▸ **Document section**:

--- START ---

The Stark Reality of Punished Pride: LGBTQ+ people in Latin America and the Caribbean
Every June, social networks, media and other platforms join the crusade in defense of equal rights for the LGBTQ+ community around the world, celebrating and recognizing diversity. In the Dominican Republic, although each year more allies and people join the movement willing to support freedom of self-expression; in reality, openly expressing a sexual orientation or gender identity other than cis-heterosexuality continues to be part of the discussion between human rights and social, political and religious convictions.
Although there is no written law that penalizes the free expression of sexual orientation, neither are there any legal provisions that specifically protect the well-being of LGTBQ+ people in the country, even though they are subject to physical, moral, verbal and emotional attacks on a daily basis. The lack of guarantees exposes the LGBTQ+ community, leaving it in a vulnerable and unprotected state even from the country’s own police forces.
Unfortunately, in the Dominican Republic, as well as in Latin America in general, the LGBTQ+ community continues to be the target of stigma and prejudice deeply rooted in a conservative and intolerable culture. In this sense, despite the fact that countries such as Argentina, Colombia and Uruguay have managed to achieve legal milestones regarding the recognition of the rights of LGBTQ+ people, putting these laws into practice is a challenge. The reality is that the region continues to be viewed as a “threat” to LGBTQ+ rights.
The LGTBQ+ community in Latin America lives in fear of their safety and integrity – and in addition to suffering social discrimination, they usually lack support from authorities to ensure their well-being. Many cases involving hate crimes and discrimination against LGBTQ+ people remain unsolved, most of them are forgotten.

--- END ---

[Collected data entries]
--- START ---

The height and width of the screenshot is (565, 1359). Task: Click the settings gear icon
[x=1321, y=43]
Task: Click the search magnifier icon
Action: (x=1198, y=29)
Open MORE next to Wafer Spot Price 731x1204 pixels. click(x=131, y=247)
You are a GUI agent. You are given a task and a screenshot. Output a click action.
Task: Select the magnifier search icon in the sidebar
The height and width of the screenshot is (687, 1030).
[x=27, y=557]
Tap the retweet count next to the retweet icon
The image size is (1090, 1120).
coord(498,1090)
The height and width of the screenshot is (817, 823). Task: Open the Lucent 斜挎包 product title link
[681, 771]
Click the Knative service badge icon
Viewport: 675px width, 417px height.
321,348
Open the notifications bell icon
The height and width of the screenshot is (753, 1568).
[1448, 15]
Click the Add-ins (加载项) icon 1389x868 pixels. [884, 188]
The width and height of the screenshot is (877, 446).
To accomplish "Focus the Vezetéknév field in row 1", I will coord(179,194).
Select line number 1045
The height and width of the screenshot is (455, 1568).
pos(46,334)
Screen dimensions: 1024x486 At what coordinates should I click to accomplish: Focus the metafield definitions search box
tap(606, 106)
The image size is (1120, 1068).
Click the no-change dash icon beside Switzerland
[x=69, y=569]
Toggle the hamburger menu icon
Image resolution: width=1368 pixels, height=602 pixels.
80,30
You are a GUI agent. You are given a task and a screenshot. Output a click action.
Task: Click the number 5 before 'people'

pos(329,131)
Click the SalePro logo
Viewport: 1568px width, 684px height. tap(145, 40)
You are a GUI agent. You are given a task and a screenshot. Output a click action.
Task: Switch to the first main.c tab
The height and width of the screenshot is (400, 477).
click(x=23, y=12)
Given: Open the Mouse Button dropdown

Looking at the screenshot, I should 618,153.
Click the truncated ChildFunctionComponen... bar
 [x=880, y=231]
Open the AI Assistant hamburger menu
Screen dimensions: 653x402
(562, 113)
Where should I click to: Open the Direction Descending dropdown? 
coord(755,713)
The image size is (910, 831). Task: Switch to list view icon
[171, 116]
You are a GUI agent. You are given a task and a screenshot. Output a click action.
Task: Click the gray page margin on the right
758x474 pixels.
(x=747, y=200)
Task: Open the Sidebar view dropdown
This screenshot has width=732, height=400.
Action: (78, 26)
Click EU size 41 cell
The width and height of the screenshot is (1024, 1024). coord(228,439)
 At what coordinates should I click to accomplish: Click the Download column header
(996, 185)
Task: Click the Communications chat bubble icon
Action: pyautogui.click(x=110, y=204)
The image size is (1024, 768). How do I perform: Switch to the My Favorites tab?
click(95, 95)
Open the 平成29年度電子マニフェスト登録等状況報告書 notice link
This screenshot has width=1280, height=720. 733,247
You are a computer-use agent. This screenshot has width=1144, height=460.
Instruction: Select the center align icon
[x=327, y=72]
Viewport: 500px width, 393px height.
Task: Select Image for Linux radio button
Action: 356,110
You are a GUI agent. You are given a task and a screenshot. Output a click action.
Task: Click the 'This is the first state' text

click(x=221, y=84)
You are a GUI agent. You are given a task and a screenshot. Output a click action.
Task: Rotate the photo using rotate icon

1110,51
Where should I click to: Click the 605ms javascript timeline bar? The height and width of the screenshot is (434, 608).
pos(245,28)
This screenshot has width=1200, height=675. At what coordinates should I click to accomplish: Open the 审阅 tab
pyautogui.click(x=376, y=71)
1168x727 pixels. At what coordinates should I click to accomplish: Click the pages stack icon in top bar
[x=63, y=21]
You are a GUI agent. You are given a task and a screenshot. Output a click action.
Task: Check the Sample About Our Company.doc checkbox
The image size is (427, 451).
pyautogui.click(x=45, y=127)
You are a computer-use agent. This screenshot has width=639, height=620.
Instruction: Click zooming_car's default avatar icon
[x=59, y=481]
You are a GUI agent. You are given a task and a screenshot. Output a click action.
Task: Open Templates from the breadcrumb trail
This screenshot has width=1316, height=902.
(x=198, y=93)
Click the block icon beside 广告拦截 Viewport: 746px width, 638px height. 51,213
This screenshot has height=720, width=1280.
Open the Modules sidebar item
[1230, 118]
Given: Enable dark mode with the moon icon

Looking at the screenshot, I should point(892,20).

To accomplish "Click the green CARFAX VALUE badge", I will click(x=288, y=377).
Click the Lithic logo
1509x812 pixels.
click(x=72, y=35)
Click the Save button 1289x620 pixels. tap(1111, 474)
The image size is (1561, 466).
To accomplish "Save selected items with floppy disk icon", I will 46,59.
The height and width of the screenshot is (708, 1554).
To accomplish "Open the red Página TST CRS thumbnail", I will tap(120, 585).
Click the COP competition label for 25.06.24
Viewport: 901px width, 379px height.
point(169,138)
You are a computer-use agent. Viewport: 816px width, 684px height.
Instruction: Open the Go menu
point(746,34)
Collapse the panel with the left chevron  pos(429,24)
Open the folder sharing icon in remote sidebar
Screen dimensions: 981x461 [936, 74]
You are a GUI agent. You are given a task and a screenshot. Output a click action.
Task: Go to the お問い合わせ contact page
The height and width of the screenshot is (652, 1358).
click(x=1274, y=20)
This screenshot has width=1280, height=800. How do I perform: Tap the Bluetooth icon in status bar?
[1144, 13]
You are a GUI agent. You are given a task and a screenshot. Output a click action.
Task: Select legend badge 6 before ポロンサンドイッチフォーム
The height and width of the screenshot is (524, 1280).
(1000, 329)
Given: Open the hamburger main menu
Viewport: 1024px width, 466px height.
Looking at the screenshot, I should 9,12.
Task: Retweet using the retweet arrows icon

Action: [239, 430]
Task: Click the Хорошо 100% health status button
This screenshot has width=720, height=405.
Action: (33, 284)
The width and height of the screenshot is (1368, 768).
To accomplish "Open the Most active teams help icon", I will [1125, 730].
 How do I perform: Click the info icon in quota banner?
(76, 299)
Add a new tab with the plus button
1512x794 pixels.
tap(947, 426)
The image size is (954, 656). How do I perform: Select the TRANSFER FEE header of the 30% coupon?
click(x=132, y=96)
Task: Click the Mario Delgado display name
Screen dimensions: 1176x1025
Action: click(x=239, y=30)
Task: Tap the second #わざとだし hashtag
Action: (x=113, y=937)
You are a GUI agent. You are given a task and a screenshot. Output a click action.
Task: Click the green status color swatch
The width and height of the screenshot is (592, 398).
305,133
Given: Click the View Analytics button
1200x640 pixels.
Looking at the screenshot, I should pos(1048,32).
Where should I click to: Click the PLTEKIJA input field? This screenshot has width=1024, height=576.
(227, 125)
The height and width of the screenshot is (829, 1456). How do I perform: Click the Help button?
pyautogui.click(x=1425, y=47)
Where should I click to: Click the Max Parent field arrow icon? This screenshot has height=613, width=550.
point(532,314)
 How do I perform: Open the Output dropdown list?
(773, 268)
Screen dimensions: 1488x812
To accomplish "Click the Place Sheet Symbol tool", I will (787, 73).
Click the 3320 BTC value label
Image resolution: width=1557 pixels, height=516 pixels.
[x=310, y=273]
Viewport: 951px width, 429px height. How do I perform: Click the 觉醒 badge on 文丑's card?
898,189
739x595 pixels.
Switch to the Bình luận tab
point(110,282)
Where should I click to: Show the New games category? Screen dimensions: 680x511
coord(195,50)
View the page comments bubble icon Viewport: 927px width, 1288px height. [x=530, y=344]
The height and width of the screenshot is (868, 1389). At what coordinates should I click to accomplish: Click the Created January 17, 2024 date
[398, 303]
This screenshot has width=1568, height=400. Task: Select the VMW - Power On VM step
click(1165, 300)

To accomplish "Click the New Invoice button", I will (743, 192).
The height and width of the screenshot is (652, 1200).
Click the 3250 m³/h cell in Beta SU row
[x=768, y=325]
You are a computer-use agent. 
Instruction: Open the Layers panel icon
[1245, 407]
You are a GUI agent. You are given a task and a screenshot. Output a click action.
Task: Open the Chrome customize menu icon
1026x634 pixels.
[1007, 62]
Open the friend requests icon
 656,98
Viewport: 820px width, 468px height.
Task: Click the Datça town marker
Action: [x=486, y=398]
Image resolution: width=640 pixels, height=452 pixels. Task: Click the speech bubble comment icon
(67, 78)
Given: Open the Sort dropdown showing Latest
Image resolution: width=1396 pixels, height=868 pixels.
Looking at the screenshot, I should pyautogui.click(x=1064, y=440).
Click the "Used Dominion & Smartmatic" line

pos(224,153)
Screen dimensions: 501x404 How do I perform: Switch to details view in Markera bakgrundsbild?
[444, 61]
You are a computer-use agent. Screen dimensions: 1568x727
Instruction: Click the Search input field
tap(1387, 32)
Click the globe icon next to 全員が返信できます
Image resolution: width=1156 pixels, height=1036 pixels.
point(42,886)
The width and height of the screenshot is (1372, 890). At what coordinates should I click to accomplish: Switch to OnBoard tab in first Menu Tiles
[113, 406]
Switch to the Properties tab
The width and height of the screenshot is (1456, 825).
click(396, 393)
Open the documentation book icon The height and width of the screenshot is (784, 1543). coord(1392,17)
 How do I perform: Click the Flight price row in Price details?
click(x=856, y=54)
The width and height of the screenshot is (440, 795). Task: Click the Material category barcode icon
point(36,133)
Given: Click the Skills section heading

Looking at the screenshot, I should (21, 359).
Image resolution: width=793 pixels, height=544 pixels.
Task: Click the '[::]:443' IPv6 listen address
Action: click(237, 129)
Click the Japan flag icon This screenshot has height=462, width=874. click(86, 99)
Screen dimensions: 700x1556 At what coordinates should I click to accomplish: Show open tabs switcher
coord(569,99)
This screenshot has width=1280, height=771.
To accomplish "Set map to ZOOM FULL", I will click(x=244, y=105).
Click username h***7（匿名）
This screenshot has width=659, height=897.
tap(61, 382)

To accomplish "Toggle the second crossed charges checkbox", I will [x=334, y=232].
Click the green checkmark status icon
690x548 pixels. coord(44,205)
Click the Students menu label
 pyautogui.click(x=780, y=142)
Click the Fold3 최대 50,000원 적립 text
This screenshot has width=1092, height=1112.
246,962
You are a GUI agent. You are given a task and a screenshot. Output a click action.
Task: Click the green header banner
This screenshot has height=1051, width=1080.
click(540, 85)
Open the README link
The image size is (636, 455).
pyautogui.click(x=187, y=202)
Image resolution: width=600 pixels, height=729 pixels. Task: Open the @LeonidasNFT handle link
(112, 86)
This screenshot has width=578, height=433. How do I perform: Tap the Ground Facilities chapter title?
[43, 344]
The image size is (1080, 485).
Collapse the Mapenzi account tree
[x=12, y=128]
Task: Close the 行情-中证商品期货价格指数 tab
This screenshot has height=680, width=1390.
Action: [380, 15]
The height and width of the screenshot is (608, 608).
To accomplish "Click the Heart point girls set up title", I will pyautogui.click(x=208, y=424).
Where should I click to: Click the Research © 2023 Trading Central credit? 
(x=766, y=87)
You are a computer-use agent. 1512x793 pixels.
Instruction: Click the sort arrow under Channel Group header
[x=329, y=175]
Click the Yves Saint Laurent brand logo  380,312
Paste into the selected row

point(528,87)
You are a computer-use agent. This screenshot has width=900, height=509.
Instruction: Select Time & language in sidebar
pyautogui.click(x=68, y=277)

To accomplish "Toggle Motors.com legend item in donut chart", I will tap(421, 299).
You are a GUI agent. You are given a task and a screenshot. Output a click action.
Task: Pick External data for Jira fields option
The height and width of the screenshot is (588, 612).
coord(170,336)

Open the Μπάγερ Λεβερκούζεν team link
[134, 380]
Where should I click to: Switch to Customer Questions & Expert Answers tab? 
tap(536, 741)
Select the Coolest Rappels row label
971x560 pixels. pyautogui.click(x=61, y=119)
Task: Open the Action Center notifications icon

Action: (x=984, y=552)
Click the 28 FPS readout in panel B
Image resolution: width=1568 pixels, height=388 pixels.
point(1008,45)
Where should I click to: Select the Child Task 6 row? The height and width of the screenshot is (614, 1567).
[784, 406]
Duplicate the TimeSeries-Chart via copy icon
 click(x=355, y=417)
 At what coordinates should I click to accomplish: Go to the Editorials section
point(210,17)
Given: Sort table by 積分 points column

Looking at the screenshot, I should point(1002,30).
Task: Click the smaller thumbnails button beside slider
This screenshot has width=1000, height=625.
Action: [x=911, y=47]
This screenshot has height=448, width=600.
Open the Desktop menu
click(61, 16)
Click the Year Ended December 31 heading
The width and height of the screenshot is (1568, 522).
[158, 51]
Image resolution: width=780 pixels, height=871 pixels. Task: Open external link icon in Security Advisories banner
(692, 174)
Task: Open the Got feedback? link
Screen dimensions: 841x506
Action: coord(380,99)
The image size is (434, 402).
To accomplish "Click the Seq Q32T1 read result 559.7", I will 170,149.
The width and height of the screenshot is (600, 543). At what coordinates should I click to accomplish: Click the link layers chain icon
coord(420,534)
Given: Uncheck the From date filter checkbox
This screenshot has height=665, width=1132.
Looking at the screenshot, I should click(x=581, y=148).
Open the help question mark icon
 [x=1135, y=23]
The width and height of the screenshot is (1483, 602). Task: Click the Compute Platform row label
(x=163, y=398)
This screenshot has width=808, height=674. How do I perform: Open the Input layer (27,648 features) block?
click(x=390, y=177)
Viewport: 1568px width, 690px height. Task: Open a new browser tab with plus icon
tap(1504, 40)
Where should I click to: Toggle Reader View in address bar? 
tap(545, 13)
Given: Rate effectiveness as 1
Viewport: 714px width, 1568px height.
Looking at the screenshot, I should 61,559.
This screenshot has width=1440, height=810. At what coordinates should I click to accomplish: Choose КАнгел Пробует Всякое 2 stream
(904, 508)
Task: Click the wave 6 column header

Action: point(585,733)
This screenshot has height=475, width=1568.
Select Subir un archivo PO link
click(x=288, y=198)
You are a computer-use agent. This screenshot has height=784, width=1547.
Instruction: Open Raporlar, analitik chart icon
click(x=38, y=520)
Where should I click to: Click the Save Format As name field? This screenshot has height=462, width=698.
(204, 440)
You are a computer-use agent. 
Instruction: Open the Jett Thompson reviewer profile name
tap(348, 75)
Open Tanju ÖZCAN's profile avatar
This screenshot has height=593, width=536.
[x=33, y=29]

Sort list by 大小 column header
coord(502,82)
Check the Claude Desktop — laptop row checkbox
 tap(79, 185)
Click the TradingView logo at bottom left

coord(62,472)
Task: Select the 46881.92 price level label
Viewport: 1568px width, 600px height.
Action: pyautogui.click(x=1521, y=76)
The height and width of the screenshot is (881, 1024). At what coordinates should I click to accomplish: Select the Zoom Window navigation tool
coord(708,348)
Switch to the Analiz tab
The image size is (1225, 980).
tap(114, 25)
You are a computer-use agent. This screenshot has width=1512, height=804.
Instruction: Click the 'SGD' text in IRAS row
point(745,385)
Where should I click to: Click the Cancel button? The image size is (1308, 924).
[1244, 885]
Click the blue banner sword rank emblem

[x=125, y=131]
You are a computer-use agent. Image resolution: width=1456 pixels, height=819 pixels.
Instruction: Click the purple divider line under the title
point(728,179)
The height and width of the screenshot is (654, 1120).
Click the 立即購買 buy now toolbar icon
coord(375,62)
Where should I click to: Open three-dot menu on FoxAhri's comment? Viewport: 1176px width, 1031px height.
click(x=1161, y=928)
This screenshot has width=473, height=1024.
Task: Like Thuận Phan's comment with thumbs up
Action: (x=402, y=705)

--- END ---

▸ **What you will do**:
1 - Which countries does the article on LGBTQ+ people in Latin America and the Caribbean name as having achieved legal milestones in recognizing LGBTQ+ rights?
2 - Continue the article on LGBTQ+ people in Latin America and the Caribbean from its last sentence.

▸ **Activity answers**:
1 - Argentina, Colombia and Uruguay.

2 -
Other damaging attitudes include the Dominican Republic’s health system’s archaic belief that gay, transgender, bisexual or lesbian people cannot be blood donors due to the great stigma that the impact of HIV garnered in the country, which up to date remains a taboo. These practices are an example of the discrimination that LGBTQ+ people face on a daily basis, regardless of their HIV status.
Today, the voice of the LGTBQ+ community fights louder than ever to be heard, claiming for measures to be taken in order to protect the rights that have not yet even been openly recognized.
Our country Director, Maritza Valenzuela, shares that, “at AFA Dominican Republic, we treat everyone in a friendly way. Universal rights such as health should not be denied to anyone and it is important to bear in mind that with a gesture, unthinkable expressions or body communication, we can contribute or not to acts of discrimination and thus, keep a person from receiving their basic health services. Negative actions contribute to people’s morbidity, hospital admissions and take away from the country’s budget ”.
At AID FOR AIDS Dominican Republic we are committed to providing a quality service and comprehensive support, respecting the program participants without distinction. During this month of pride, we share the celebrations and demonstrations of the LGTBQ+ community and are part of the movement – echoing the wants of millions of people around the world: to achieve respect and equal treatment based on universal human rights.